What drives a tournament angler

Often, I’ve been asked why do I fish tournaments? After a poor finish, I too often ask myself that same question!

After I stopped competing as an athlete in the late 1980’s, I needed something to fill the void that competition gave me, something that would fan the competitive fire that still burns in me today. I feel that most athletes never really retire; they find another avenue that satisfies that desire and urge to compete. For me, that has been tournament bass fishing. 

The Lord blessed me with athletic ability that has led me on a path of great success – from winning a state championship in high school to a college athletic scholarship to being drafted by Major League Baseball. Growing up, no matter the sport, the desire to be the best burned inside of me. I would do whatever was necessary to be successful. But understand, the day comes when you can no longer compete at a high level. You’re no longer the fastest player, the strongest or have the best arm. Father time has a way of letting us know that the playing days are over.

 Since 1990, I have competed on all levels from local club events to fishing the boater/pro side of the ABA Tour, B.A.S.S. Opens, along with the MLF series of the BFL’s and Toyota Series. When it comes to knowledge gained, I learned the most fishing the co-angler side of the FLW Tour in 2004-05. Each one of these can be very competitive including at the club level. 

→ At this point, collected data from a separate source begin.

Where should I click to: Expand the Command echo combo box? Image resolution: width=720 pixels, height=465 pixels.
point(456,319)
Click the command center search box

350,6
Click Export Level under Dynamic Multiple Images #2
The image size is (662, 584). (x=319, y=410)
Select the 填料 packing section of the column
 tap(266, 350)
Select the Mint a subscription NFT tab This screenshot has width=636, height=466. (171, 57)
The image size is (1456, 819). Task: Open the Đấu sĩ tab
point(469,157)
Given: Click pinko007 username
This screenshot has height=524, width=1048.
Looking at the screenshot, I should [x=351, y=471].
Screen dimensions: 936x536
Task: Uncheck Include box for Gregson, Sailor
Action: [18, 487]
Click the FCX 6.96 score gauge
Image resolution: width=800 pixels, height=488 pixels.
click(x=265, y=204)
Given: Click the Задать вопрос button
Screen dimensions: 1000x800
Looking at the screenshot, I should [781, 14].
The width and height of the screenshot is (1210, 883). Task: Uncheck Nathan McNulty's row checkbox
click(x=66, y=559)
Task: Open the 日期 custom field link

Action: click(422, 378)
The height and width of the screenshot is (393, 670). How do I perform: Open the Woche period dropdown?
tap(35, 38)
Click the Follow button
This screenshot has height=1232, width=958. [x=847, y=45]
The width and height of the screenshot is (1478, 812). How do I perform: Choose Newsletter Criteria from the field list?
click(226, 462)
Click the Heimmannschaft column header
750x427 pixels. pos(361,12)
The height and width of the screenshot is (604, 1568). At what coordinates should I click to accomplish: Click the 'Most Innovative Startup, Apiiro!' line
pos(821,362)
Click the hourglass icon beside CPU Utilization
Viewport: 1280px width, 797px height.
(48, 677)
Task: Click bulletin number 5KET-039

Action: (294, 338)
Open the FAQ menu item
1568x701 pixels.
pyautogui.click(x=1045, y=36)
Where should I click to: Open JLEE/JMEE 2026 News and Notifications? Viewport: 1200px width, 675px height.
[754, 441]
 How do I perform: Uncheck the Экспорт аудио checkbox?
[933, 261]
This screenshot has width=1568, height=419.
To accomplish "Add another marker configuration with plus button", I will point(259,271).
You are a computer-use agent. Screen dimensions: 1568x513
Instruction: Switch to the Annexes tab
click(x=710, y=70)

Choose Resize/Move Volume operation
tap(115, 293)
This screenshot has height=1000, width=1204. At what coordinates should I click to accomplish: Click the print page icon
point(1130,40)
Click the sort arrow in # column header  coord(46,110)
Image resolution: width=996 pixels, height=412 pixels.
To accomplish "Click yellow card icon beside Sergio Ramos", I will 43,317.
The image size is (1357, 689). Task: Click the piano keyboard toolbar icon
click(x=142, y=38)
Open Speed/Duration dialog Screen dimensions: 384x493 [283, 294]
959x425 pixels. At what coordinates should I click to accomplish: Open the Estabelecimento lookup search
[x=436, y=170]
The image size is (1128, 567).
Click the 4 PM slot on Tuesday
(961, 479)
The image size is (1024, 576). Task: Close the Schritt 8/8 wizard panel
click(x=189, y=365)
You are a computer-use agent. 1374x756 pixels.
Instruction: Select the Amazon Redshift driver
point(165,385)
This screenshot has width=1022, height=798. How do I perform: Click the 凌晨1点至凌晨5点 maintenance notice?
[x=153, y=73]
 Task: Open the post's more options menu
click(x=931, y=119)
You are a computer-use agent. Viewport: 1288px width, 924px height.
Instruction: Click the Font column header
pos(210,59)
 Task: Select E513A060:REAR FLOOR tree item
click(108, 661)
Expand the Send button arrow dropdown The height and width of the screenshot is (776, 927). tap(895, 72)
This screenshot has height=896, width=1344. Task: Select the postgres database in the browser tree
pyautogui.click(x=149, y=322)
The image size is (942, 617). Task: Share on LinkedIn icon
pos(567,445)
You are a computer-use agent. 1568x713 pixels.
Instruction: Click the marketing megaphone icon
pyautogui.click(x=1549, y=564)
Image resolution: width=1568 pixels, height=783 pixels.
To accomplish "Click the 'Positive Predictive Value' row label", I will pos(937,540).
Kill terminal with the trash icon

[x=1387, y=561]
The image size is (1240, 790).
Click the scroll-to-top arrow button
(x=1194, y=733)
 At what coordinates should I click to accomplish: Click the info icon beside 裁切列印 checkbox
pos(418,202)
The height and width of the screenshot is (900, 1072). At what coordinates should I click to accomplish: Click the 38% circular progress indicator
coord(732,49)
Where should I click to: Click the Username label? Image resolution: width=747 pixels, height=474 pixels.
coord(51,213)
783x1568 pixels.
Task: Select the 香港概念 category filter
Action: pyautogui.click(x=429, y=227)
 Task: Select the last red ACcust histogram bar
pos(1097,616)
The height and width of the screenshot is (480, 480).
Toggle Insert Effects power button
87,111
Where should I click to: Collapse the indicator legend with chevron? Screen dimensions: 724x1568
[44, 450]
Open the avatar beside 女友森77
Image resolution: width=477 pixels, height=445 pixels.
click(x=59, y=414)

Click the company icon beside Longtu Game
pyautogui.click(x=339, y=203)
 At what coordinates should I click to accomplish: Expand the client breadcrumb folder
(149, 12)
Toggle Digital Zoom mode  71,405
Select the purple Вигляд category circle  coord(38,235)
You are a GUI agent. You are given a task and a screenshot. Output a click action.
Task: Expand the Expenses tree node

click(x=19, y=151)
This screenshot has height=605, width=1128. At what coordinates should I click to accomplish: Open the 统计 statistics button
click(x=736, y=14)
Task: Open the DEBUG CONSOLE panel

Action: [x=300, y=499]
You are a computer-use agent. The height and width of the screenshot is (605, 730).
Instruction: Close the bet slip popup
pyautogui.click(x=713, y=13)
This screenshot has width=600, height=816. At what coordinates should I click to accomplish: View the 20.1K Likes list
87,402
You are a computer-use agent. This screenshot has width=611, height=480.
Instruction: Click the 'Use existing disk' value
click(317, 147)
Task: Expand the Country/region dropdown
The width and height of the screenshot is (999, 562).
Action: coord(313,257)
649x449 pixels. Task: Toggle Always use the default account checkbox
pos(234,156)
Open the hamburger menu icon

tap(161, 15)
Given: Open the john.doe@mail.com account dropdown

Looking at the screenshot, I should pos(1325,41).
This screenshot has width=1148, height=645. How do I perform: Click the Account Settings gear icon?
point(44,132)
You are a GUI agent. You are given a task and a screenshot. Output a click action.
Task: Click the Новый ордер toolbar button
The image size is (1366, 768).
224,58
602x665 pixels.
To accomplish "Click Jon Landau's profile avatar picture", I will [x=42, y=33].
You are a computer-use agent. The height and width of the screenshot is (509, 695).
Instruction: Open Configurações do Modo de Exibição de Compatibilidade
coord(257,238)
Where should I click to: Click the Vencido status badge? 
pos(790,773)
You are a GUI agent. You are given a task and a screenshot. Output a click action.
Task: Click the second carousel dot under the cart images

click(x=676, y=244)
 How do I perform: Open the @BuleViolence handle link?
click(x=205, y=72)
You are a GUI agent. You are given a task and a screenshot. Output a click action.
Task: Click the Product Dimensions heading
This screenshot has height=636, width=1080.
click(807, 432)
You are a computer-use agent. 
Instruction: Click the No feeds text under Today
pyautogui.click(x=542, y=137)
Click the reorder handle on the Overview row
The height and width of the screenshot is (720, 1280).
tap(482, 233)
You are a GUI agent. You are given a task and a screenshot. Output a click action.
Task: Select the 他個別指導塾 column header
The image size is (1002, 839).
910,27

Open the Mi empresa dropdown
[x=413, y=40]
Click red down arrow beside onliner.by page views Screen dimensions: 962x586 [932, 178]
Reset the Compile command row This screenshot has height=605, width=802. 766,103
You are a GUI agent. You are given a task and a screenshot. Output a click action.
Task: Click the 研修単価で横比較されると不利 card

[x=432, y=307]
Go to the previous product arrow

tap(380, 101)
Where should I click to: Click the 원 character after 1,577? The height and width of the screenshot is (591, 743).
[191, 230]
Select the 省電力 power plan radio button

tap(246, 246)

Just because you’re fishing the club or lower level of tournament fishing does not mean the competition is any different. Some of the best anglers in the country fish the club level and are just as serious as the guys who fish the pro side of the MLF or the Bassmaster Series. But not everyone wants or can afford to travel the country following a pro tournament trail chasing little green fish we call largemouth bass.

One thing you’ll gain from fishing the higher level of tournaments is knowledge. If you want to learn and increase your ability to catch fish, follow one of the higher-level circuits. Just being around and spending time with other anglers from across the country will expose you to new techniques that will make you a better angler. 

Even on the Pro/Am trails where you’re paired up with a co-angler who fishes out of the back of the boat, you can learn so much. I’ve always said that there’s never been a co-angler get in my boat that I did not learn something from. It might not be anything major, but if you pay attention, you’ll pick up something that might help you down the road. It might be a particular bait or maybe an organizing tip, but the best teachers for anglers are anglers themselves.  

 A true athlete wants to win and be the best no matter what. Their desire to win and compete is on another level than the average Joe. This is what separates the average athlete from the great one — the desire to win!

Ever since I fished my first tournament back in 1990, nothing has been more satisfying than to win or at least have a high finish and get a check. It’s not even about the money for me, it’s about competing. The desire to compete is something you’re born with, it’s not something you can develop. So, to answer the question of what drives a tournament angler? It’s simply one word — competition!